QUOTED PASSAGE:
Effects of Serotonin Excess on Bone in Carcinoid Syndrome

Completed

• Conditions: Carcinoid Syndrome

• Registration Number: NCT01430871
• Lead Sponsor: Sheffield Teaching Hospitals NHS Foundation Trust

Brief Summary

Serotonin has recently been identified as a major regulator of bone formation. Gut-derived serotonin inhibits bone formation, and early animal studies have shown that inhibition of gut-derived serotonin has anabolic effects on bone in ovariectomised rodents. This pathway has potential to be developed as a new anabolic treatment for osteoporosis in humans.

Carcinoid neuro-endocrine tumours produce very high levels of serotonin, and so it might be expected that patients with carcinoid disease would have reduced bone formation, low bone mass and fractures. However, this has not been apparent in clinical practice. There may be a discrepancy between rodent models and human disease. This study aims to identify whether patients with carcinoid disease have reduced bone mass, reduced bone formation or high fracture rates. The investigators will conduct a cross-sectional observational case-control study of patients with carcinoid disease in the Sheffield neuro-endocrine tumour clinic and gender-, age- and body mass index (BMI)-matched controls.

Detailed Description

Not available

Study Timeline

• Study Start: 2011-01
• Study First Submitted: 2011-08-26
• Study First Submitted QC: 2011-09-07
• Study First Posted: 2011-09-08
• Primary Completion: 2011-11
• Study Completion: 2011-11
• Status Verified: 2012-06
• Last Update Submitted: 2012-06-14
• Last Update Posted: 2012-06-15

Recruitment & Eligibility

• Status: COMPLETED
• Sex: All
• Target Recruitment: 52

Inclusion Criteria

• Willing to participate
• Able to give informed consent
• Patient with carcinoid syndrome-active disease (untreated or receiving medical treatment)
• or
• Healthy volunteer who adequately matches a patient with carcinoid syndrome gender, age (±5 years), height (±5cm) and BMI(±3 kg/m2)

DATASET RECORDS:
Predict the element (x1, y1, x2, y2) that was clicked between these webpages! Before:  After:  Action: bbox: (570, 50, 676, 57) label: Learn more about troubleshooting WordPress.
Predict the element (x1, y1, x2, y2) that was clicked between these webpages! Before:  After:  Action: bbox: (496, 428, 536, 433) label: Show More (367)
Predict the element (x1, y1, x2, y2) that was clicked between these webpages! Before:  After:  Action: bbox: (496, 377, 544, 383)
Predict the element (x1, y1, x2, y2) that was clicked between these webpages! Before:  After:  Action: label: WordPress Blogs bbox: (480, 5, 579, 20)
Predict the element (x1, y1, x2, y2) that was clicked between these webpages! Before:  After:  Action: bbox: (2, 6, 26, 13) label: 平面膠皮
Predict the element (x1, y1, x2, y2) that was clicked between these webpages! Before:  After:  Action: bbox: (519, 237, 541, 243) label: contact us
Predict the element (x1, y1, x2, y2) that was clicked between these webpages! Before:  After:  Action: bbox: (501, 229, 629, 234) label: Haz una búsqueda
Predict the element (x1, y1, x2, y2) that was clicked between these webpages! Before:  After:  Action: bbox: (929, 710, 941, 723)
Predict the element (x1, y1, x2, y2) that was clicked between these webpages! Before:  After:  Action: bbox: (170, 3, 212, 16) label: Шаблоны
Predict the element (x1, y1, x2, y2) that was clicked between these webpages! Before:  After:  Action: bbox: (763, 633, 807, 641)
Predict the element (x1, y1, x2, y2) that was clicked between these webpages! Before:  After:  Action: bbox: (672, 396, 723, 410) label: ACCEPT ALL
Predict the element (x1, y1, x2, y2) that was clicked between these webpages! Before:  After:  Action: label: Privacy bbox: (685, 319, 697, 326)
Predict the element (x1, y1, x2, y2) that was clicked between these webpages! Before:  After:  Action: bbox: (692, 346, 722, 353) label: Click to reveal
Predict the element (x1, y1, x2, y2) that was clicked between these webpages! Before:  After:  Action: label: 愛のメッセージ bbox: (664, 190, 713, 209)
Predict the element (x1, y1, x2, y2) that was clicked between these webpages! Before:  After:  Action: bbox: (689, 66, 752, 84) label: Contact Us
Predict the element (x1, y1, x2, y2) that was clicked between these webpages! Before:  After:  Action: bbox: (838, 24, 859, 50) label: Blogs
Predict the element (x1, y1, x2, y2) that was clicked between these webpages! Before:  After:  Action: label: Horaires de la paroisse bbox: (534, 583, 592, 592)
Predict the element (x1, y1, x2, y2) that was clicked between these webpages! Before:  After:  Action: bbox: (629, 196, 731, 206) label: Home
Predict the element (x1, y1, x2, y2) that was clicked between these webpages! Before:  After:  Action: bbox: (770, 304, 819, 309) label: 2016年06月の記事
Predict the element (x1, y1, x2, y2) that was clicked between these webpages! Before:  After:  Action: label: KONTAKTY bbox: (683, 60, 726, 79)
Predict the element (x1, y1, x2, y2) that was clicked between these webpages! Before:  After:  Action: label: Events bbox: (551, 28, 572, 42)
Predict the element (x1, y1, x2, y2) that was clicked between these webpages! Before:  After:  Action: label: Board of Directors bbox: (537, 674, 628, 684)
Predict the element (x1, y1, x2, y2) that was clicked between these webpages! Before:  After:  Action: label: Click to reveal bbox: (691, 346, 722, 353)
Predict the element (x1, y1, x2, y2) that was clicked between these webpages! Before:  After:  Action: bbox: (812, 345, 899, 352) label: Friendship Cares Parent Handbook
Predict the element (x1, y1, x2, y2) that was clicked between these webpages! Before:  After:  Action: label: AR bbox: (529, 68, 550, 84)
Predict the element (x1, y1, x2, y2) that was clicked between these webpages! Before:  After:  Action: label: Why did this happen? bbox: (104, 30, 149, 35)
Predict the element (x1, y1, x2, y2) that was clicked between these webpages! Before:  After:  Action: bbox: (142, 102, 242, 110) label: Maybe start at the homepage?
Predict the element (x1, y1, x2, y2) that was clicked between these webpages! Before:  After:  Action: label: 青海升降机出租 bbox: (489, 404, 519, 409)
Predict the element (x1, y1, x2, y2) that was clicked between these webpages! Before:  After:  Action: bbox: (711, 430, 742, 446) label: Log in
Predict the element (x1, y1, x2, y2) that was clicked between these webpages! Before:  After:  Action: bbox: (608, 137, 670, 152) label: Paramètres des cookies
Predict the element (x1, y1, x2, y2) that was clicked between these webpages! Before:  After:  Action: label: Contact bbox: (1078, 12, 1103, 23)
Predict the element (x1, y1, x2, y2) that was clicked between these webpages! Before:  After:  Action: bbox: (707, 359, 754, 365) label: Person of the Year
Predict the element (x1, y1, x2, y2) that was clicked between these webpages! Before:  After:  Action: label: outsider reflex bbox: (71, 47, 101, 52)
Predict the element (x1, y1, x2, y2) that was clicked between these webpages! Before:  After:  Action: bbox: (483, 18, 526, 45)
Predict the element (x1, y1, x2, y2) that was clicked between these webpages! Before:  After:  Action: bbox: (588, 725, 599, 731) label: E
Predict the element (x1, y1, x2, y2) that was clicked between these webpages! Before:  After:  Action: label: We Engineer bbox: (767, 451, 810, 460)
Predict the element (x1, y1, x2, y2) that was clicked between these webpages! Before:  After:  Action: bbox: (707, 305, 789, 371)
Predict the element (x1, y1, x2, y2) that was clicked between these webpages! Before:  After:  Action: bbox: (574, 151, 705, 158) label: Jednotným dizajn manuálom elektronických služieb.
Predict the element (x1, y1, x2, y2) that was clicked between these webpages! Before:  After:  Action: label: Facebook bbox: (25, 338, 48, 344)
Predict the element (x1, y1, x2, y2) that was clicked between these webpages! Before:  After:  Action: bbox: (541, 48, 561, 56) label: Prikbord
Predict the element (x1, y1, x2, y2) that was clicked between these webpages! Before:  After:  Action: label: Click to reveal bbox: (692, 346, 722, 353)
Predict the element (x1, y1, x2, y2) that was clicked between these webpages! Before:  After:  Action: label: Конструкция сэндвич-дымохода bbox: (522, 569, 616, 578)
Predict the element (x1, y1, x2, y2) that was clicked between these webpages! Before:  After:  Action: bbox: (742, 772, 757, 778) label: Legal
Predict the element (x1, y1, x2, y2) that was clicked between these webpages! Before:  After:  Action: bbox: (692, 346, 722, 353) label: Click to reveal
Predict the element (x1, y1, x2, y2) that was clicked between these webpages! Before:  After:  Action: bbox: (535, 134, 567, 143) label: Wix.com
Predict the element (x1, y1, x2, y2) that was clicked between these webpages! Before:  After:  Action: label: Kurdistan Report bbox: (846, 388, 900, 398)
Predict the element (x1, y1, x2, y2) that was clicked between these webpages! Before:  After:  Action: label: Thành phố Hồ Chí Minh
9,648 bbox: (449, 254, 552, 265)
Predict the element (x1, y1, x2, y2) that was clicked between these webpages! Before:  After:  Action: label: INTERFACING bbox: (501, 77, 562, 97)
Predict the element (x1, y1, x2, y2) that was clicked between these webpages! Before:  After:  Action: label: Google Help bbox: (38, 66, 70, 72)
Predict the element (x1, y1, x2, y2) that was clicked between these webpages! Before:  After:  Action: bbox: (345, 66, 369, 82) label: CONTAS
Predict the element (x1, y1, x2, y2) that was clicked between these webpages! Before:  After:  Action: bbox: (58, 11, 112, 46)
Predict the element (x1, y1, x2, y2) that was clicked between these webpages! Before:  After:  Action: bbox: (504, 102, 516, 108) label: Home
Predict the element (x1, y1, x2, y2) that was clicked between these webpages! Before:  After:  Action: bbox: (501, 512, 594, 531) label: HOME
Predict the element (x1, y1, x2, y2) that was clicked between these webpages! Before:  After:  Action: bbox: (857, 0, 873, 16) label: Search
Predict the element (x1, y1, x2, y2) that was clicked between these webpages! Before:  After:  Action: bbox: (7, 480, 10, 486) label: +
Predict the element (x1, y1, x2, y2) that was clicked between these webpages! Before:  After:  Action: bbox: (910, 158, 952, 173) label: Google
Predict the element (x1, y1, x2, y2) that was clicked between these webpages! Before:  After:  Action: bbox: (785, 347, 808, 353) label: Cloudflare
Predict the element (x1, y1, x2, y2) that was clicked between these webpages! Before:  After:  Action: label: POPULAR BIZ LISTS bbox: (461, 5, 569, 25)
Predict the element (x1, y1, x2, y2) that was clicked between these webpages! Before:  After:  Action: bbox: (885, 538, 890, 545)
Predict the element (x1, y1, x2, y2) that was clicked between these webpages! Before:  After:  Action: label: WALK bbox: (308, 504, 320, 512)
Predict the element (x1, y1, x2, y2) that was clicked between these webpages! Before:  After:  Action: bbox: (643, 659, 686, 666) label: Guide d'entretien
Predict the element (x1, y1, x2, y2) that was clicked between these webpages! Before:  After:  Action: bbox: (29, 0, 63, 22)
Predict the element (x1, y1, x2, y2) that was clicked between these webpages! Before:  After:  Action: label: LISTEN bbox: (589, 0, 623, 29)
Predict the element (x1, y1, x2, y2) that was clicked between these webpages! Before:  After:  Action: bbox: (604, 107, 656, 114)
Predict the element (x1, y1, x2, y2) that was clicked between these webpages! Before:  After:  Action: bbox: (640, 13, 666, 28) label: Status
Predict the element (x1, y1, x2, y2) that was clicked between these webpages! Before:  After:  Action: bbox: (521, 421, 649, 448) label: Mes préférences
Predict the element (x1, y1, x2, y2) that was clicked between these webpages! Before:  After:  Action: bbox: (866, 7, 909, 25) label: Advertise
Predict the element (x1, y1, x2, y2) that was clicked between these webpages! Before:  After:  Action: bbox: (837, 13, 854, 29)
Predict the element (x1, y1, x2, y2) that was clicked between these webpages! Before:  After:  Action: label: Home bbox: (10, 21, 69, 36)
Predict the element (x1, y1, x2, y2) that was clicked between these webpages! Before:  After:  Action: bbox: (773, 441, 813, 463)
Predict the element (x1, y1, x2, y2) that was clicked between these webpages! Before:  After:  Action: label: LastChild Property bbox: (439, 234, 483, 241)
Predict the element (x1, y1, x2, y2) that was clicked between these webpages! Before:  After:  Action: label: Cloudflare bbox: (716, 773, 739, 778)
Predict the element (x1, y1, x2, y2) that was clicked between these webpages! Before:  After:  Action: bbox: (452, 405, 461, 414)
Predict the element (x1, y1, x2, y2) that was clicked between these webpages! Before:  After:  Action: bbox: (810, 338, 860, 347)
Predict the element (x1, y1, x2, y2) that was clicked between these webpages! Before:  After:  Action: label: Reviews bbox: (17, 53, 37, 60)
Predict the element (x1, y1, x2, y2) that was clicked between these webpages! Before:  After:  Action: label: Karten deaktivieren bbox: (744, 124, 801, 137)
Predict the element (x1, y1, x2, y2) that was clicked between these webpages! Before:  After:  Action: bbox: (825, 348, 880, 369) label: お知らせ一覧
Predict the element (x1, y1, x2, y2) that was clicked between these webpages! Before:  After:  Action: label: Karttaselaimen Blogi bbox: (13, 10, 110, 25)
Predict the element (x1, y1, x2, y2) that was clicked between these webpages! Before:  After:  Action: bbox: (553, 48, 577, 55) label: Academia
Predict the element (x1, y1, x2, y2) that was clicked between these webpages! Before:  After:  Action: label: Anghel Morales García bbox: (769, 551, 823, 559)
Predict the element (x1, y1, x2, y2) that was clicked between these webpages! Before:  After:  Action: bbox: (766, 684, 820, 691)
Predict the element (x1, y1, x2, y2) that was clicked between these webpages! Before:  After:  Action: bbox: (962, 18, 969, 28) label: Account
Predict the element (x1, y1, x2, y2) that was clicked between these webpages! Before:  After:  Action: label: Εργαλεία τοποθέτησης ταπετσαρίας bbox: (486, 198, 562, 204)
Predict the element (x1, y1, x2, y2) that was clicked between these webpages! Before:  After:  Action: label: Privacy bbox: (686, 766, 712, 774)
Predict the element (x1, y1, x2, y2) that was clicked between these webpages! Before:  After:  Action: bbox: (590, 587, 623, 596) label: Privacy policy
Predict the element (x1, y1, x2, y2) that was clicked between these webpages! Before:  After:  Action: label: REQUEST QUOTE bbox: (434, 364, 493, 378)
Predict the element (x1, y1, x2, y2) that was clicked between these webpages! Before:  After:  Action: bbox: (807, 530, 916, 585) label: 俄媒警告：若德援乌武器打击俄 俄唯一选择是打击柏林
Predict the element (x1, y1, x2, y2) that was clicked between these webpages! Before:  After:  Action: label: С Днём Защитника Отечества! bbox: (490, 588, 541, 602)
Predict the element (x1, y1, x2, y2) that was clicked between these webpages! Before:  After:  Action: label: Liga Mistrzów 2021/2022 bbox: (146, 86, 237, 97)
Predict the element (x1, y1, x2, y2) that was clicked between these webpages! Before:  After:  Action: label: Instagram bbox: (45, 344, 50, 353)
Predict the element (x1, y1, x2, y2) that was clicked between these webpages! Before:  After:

EXPLORE THE MATERIAL:
(1) In the carcinoid bone study, list each characteristic on which a healthy volunteer must match a patient, with the allowed margin where one is given.
(2) What is the target recruitment for the carcinoid bone study?
(3) Reproduce the carcinoid bone study from "Carcinoid neuro-endocrine tumours" up to and including "index (BMI)-matched controls.".
The entries come from a source unrelated to the carcinoid bone study.

RESULTS OF THE EXERCISE:
(1) Gender; age (±5 years); height (±5cm); BMI (±3 kg/m2)

(2) 52

(3)
Carcinoid neuro-endocrine tumours produce very high levels of serotonin, and so it might be expected that patients with carcinoid disease would have reduced bone formation, low bone mass and fractures. However, this has not been apparent in clinical practice. There may be a discrepancy between rodent models and human disease. This study aims to identify whether patients with carcinoid disease have reduced bone mass, reduced bone formation or high fracture rates. The investigators will conduct a cross-sectional observational case-control study of patients with carcinoid disease in the Sheffield neuro-endocrine tumour clinic and gender-, age- and body mass index (BMI)-matched controls.